Monday, February 28, 2011

Ponzi Schemes, TARP, & 'The Other Guys' Movie (Video)

This weekend I finally got around to watching Adam McKay's latest film 'The Other Guys' featuring Will Ferrell and Mark Whalberg. Little did I know that comedy held a mini-seminar on the financial chicanery that's fattened Wall Streeters' and CEOs' bonus checks in recent years while impoverishing the American taxpayer.
The movie may be a silly farce about New York cops who stumble upon a Bernie Madoff-like Ponzi scheme that threatens to defraud billions from city workers. But buried in the comedy is a serious point about what really constitutes grand theft these days. In essence, Adam McKay used the film's end credits to a point to lambaste corporate business, bonus packages and the TARP ponzi scheme.

The closing PowerPoint-like presentation is full of fun infographics and serious statistics outlining just how much Wall Street and corporate leaders have enriched themselves at the expense of American taxpayers.
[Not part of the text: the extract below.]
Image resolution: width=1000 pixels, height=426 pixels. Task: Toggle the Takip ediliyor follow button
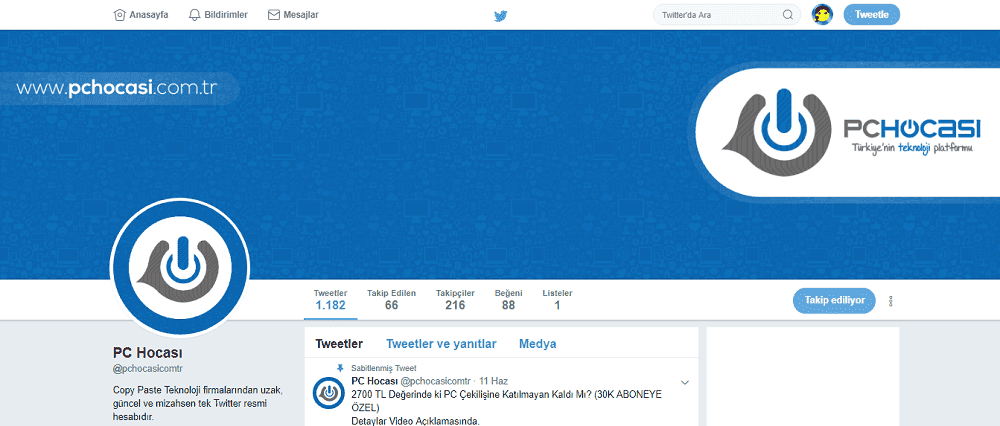click(834, 300)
Check it out:

As pointed out by moviefone blog, it's a fascinating sequence, both from a design perspective and from the unlikely prospect of seeing a major corporation (in this case, Sony) release a mass-entertainment movie that also wants to educate moviegoers about the legalized wealth-grab that's benefiting major corporations -- and seems to essentially equate the T.A.R.P. Bailout with little more than a massive ponzi scheme.
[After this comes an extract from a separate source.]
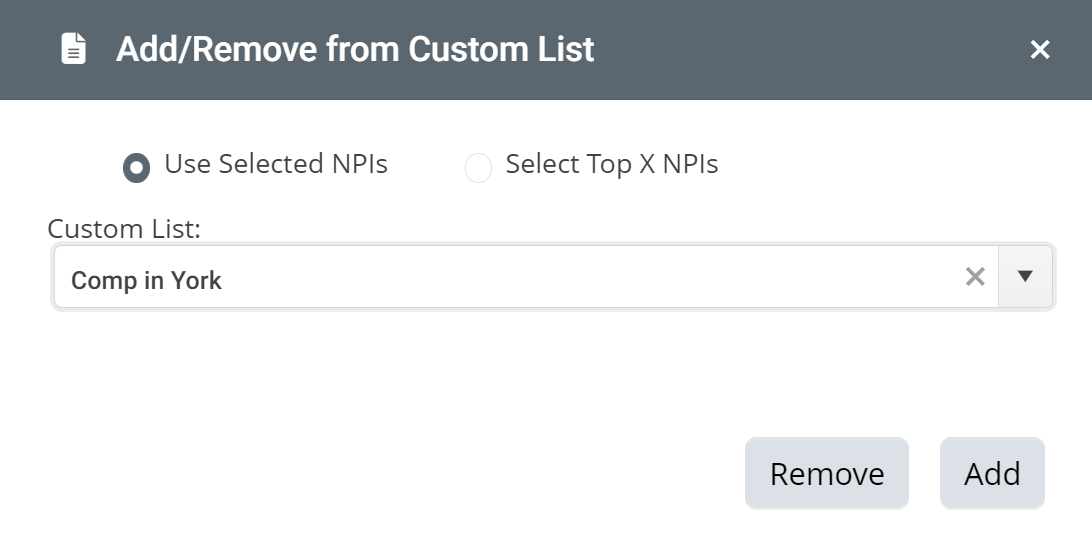The image size is (1092, 537).
Task: Click the Add button
Action: pyautogui.click(x=992, y=474)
The figures cited in the sequence, for example, note the following:

- that the TARP (Troubled Assets Relief Program) bailout cost every person in America enough to take a trip around the world

- that after the bailout, some $1.2 billion in taxpayer money went to pay the bonuses of just 73 AIG execs, while Goldman Sachs got a huge tax break that saw its tax rate drop from 34 percent to 1 percent

- that the average CEO earned about eight times the salary of his average employee a century ago, but earns more than 300 times his average employee's wages now

- that the typical American 401(k) retirement account has lost nearly half its value over the last five years

- that New York cops may earn a maximum pension of about $48,000, while the average retiring CEO reaps benefits of about $83.6 million.